— Start of SUPPLIED ENTRIES —
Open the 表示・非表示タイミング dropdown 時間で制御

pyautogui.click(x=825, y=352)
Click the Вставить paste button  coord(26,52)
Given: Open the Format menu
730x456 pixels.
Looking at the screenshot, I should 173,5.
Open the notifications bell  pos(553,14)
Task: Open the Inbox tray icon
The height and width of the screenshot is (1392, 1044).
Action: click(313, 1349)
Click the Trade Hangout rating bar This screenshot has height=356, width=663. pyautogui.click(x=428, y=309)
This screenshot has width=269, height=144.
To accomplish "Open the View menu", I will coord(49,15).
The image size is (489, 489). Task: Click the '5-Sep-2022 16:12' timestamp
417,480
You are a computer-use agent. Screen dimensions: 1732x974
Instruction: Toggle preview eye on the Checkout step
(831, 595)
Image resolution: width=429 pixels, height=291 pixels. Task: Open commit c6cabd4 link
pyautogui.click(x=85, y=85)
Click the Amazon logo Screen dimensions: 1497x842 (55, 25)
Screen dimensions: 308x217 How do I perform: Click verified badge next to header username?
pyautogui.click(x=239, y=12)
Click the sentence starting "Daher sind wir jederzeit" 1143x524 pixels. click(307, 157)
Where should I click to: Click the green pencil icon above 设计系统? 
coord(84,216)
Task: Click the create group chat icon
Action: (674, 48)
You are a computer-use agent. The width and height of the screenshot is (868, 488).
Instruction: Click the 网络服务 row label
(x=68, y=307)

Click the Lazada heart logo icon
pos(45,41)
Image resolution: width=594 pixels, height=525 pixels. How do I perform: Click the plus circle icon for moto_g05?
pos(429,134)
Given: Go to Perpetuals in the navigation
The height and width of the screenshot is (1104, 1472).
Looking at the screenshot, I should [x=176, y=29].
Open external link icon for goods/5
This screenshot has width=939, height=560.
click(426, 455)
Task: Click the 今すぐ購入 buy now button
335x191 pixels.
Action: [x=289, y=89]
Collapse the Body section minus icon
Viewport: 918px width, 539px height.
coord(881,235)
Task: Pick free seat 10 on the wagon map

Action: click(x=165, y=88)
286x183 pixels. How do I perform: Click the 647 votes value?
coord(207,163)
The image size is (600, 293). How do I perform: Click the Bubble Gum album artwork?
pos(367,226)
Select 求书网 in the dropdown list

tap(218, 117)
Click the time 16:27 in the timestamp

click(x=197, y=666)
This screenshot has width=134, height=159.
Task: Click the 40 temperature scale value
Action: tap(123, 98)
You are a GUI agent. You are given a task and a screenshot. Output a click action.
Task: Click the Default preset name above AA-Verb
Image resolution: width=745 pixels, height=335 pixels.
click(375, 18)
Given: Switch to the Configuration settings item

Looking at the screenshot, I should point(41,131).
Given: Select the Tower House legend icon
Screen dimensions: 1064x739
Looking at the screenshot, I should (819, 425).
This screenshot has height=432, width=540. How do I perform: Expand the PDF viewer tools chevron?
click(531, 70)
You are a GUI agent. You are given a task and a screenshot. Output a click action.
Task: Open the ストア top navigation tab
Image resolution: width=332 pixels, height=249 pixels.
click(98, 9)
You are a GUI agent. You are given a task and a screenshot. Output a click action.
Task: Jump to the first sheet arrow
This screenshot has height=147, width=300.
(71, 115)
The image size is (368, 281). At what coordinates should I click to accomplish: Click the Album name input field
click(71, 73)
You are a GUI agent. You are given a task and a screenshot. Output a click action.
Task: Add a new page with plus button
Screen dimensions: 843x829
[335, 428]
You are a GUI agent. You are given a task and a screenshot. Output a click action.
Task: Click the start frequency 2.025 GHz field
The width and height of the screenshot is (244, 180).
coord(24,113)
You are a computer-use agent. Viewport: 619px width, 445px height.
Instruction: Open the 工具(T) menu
— End of SUPPLIED ENTRIES —
SET PROBLEM: Put every line of the entries above into a numbered list, leaving out the blank lines.

THE SOLUTION:
1. Open the 表示・非表示タイミング dropdown 時間で制御
2. pyautogui.click(x=825, y=352)
3. Click the Вставить paste button  coord(26,52)
4. Given: Open the Format menu
5. 730x456 pixels.
6. Looking at the screenshot, I should 173,5.
7. Open the notifications bell  pos(553,14)
8. Task: Open the Inbox tray icon
9. The height and width of the screenshot is (1392, 1044).
10. Action: click(313, 1349)
11. Click the Trade Hangout rating bar This screenshot has height=356, width=663. pyautogui.click(x=428, y=309)
12. This screenshot has width=269, height=144.
13. To accomplish "Open the View menu", I will coord(49,15).
14. The image size is (489, 489). Task: Click the '5-Sep-2022 16:12' timestamp
15. 417,480
16. You are a computer-use agent. Screen dimensions: 1732x974
17. Instruction: Toggle preview eye on the Checkout step
18. (831, 595)
19. Image resolution: width=429 pixels, height=291 pixels. Task: Open commit c6cabd4 link
20. pyautogui.click(x=85, y=85)
21. Click the Amazon logo Screen dimensions: 1497x842 (55, 25)
22. Screen dimensions: 308x217 How do I perform: Click verified badge next to header username?
23. pyautogui.click(x=239, y=12)
24. Click the sentence starting "Daher sind wir jederzeit" 1143x524 pixels. click(307, 157)
25. Where should I click to: Click the green pencil icon above 设计系统? 
26. coord(84,216)
27. Task: Click the create group chat icon
28. Action: (674, 48)
29. You are a computer-use agent. The width and height of the screenshot is (868, 488).
30. Instruction: Click the 网络服务 row label
31. (x=68, y=307)
32. Click the Lazada heart logo icon
33. pos(45,41)
34. Image resolution: width=594 pixels, height=525 pixels. How do I perform: Click the plus circle icon for moto_g05?
35. pos(429,134)
36. Given: Go to Perpetuals in the navigation
37. The height and width of the screenshot is (1104, 1472).
38. Looking at the screenshot, I should [x=176, y=29].
39. Open external link icon for goods/5
40. This screenshot has width=939, height=560.
41. click(426, 455)
42. Task: Click the 今すぐ購入 buy now button
43. 335x191 pixels.
44. Action: [x=289, y=89]
45. Collapse the Body section minus icon
46. Viewport: 918px width, 539px height.
47. coord(881,235)
48. Task: Pick free seat 10 on the wagon map
49. Action: click(x=165, y=88)
50. 286x183 pixels. How do I perform: Click the 647 votes value?
51. coord(207,163)
52. The image size is (600, 293). How do I perform: Click the Bubble Gum album artwork?
53. pos(367,226)
54. Select 求书网 in the dropdown list
55. tap(218, 117)
56. Click the time 16:27 in the timestamp
57. click(x=197, y=666)
58. This screenshot has width=134, height=159.
59. Task: Click the 40 temperature scale value
60. Action: tap(123, 98)
61. You are a GUI agent. You are given a task and a screenshot. Output a click action.
62. Task: Click the Default preset name above AA-Verb
63. Image resolution: width=745 pixels, height=335 pixels.
64. click(375, 18)
65. Given: Switch to the Configuration settings item
66. Looking at the screenshot, I should point(41,131).
67. Given: Select the Tower House legend icon
68. Screen dimensions: 1064x739
69. Looking at the screenshot, I should (819, 425).
70. This screenshot has height=432, width=540. How do I perform: Expand the PDF viewer tools chevron?
71. click(531, 70)
72. You are a GUI agent. You are given a task and a screenshot. Output a click action.
73. Task: Open the ストア top navigation tab
74. Image resolution: width=332 pixels, height=249 pixels.
75. click(98, 9)
76. You are a GUI agent. You are given a task and a screenshot. Output a click action.
77. Task: Jump to the first sheet arrow
78. This screenshot has height=147, width=300.
79. (71, 115)
80. The image size is (368, 281). At what coordinates should I click to accomplish: Click the Album name input field
81. click(71, 73)
82. You are a GUI agent. You are given a task and a screenshot. Output a click action.
83. Task: Add a new page with plus button
84. Screen dimensions: 843x829
85. [335, 428]
86. You are a GUI agent. You are given a task and a screenshot. Output a click action.
87. Task: Click the start frequency 2.025 GHz field
88. The width and height of the screenshot is (244, 180).
89. coord(24,113)
90. You are a computer-use agent. Viewport: 619px width, 445px height.
91. Instruction: Open the 工具(T) menu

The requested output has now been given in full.